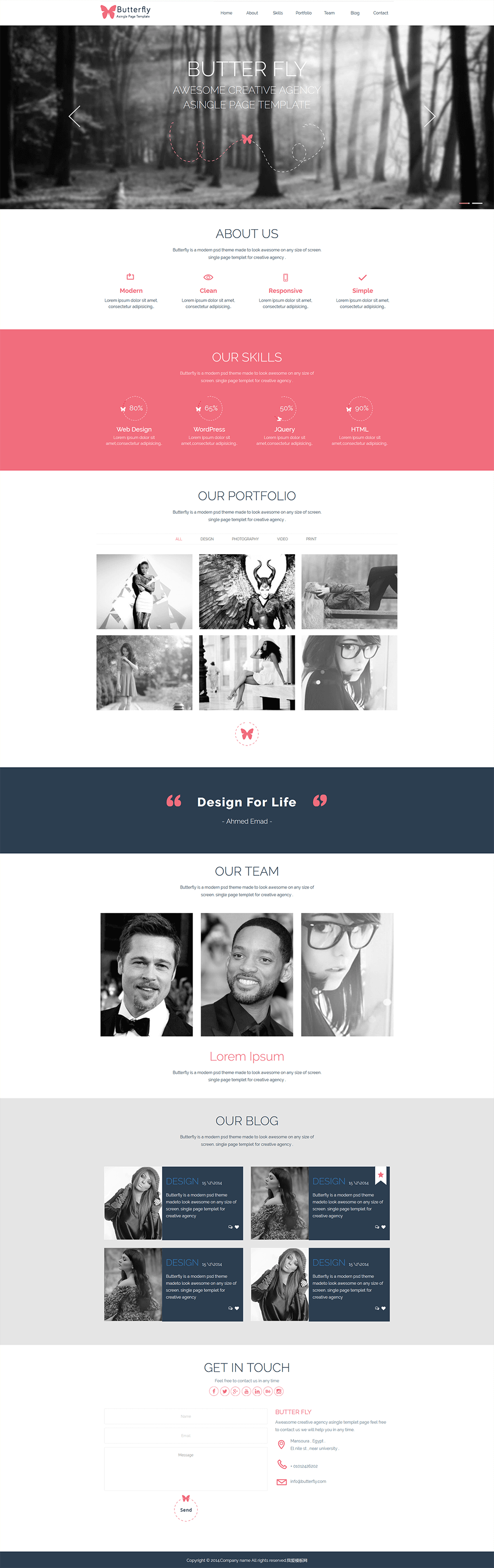Go to next hero slide arrow
Image resolution: width=494 pixels, height=1568 pixels.
click(429, 116)
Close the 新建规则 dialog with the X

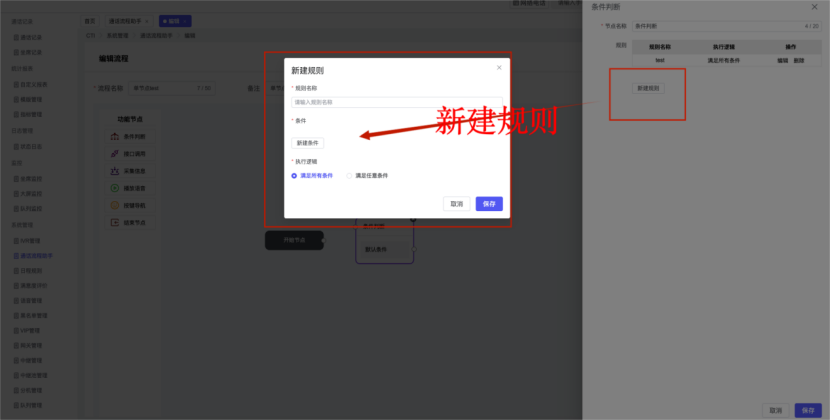pos(499,68)
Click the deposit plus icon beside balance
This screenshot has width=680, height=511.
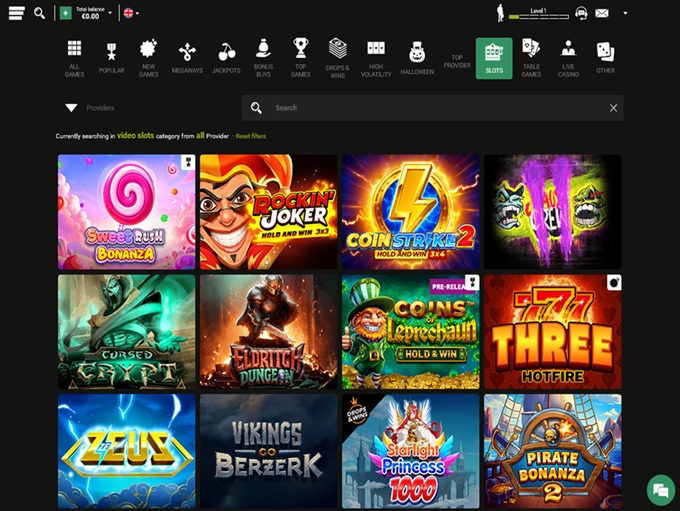point(66,13)
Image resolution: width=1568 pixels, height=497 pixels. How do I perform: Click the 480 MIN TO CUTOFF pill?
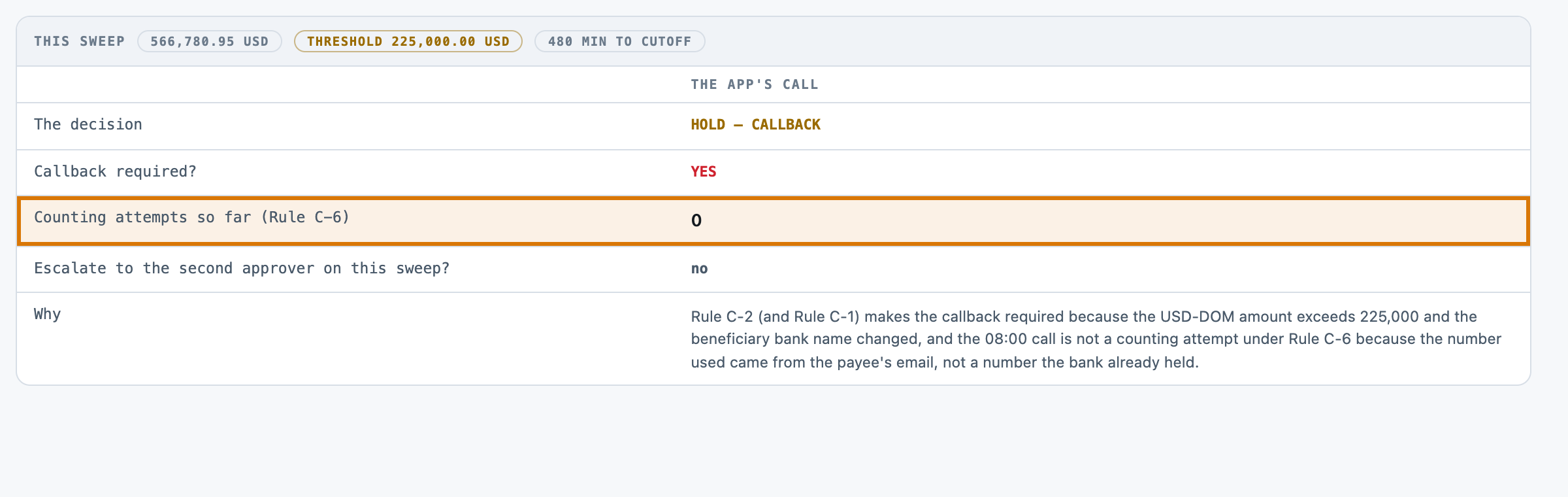[619, 41]
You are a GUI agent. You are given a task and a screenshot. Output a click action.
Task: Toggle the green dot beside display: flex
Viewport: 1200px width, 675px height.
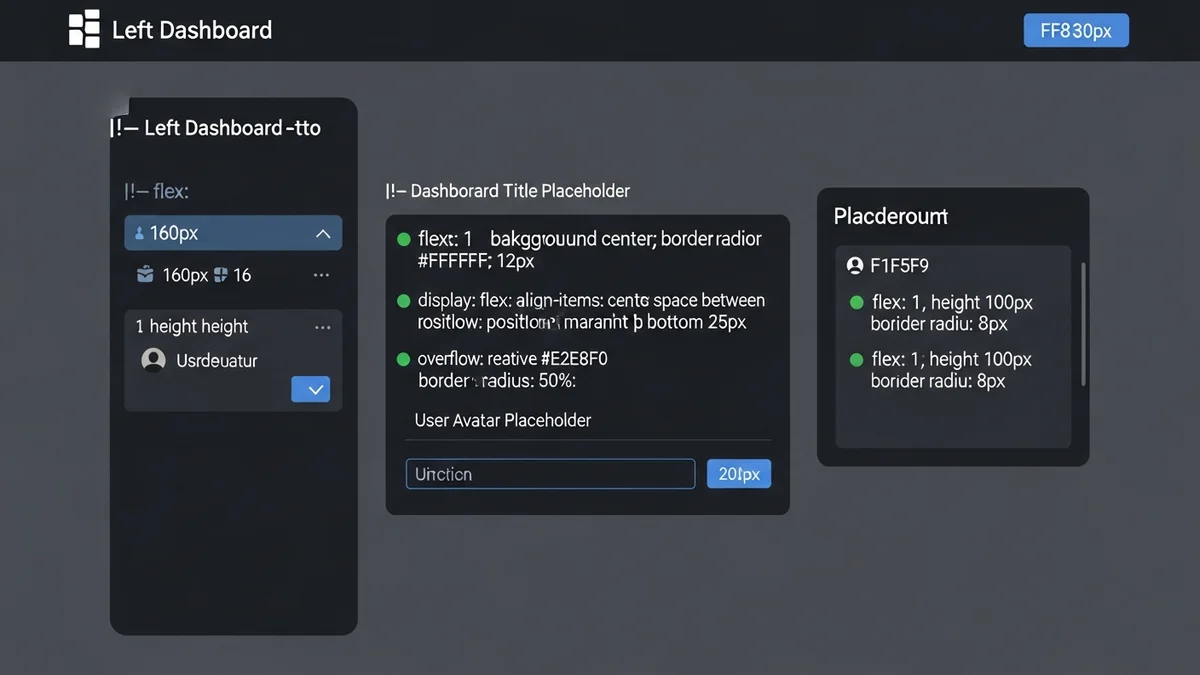[404, 300]
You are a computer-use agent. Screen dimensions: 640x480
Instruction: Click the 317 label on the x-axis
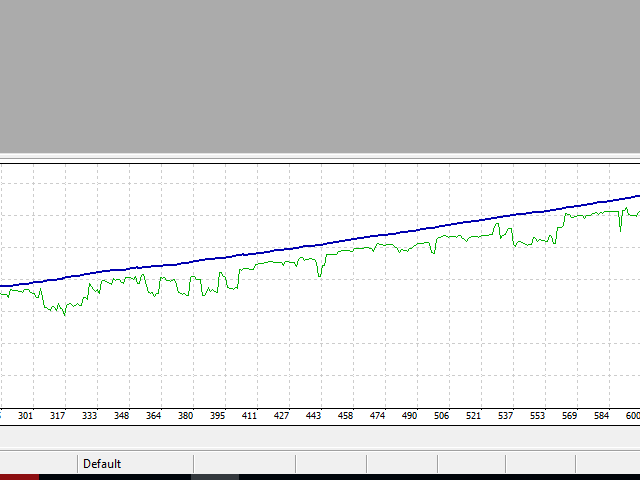(57, 415)
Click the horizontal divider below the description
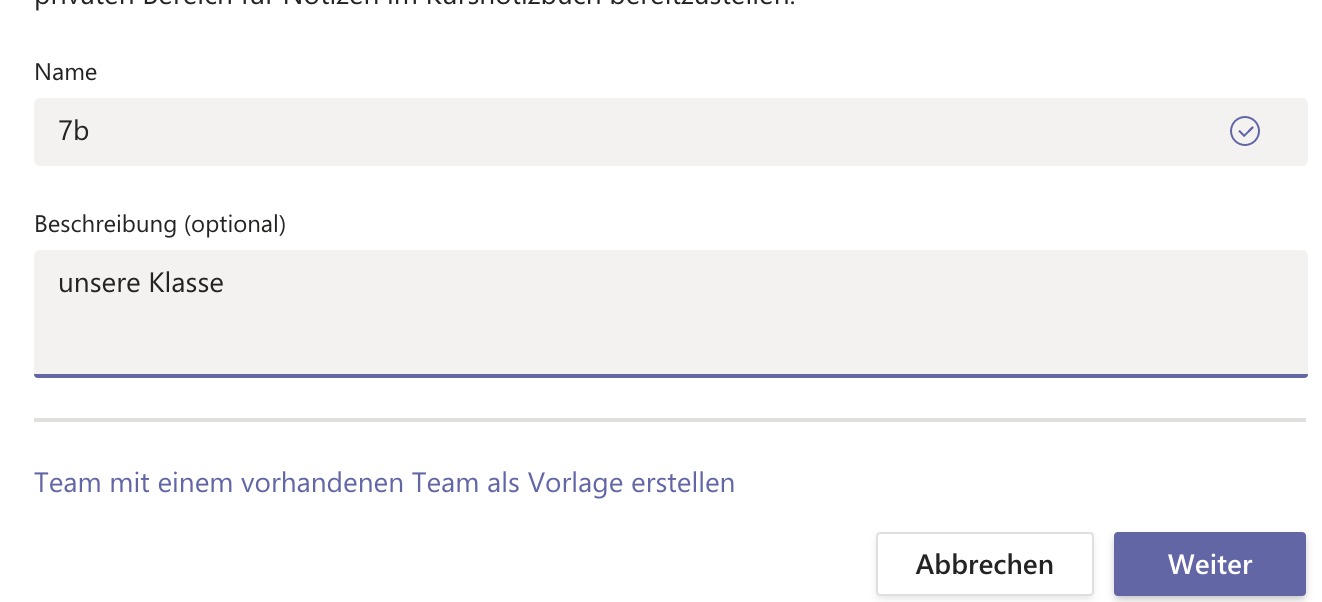 point(670,420)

▬▬▬

* Task to carry out: Your answer should consist of the lines above between those holding "Close the 新建规则 dialog with the X" and "Task: Toggle the", inclusive, reproduced word for word and without pictures.

* Response below:
Close the 新建规则 dialog with the X

pos(499,68)
Click the deposit plus icon beside balance
This screenshot has width=680, height=511.
point(66,13)
Image resolution: width=1568 pixels, height=497 pixels. How do I perform: Click the 480 MIN TO CUTOFF pill?
[619, 41]
You are a GUI agent. You are given a task and a screenshot. Output a click action.
Task: Toggle the green dot beside display: flex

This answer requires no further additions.